The FTC's privacy report, released this week, focuses partly on steps businesses can take on their own to better protect Web users' privacy, added Jon Leibowitz, the agency's chairman.

The FTC report calls on websites and online advertising networks to support an online do-not-track system in which customers could tell those businesses to stop tracking them across the Web.

"Our report is just best practices for companies," Leibowitz said. "It doesn't impose any obligations upon companies. [It contains] no rules, no force of law."

But privacy legislation is needed to protect online companies trying to do the right thing from an "uneven playing field" where competitors take advantage of a lack of rules, Leibowitz said. He also told lawmakers he would support efforts to give the FTC fining authority for online privacy violations as a way to provide a more "effective deterrence."

The hearing came on the same day that Yahoo announced that it will comply with visitor do-not-track requests later this year.

Other witnesses questioned the need for new regulations. While both proposals contain several good ideas, they could give the FTC too much power over online commerce, said Berin Szoka, president of TechFreedom, a free market think tank.

Congress should look for balance between privacy rights and the benefits of commerce, with an emphasis on letting consumers make choices for themselves. Szoka added. "Privacy advocates and policy makers alike all too often overstate the value of privacy and understate its costs," he said.

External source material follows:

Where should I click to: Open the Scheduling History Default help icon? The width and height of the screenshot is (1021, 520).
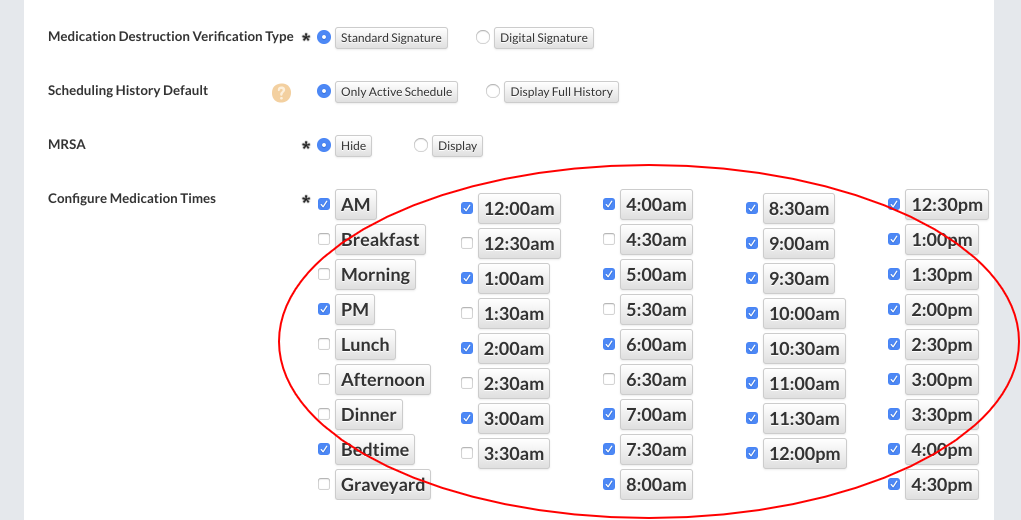click(x=281, y=92)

The White House proposal recognizes that government regulations can't keep up with the changing Internet market, but some of its specific proposals seem to run counter to that philosophy, Szoka said. "Government lacks the flexibility, speed and decentralization necessary to address Internet policy challenges," he said.

While some Republicans questioned the proposals, other Republicans and most Democrats on the subcommittee praised the proposals. Lawmakers need to protect privacy, but also stay away from broad regulations, said Representative Mary Bono Mack, the subcommittee chairwoman and a California Republican.

"Despite the recent, highly publicized privacy initiatives taken by several companies, I don't believe industry is doing enough on its own to protect American consumers, while the government, as we all know, has this really bad habit of overreaching whenever it comes to new regulations.," she said.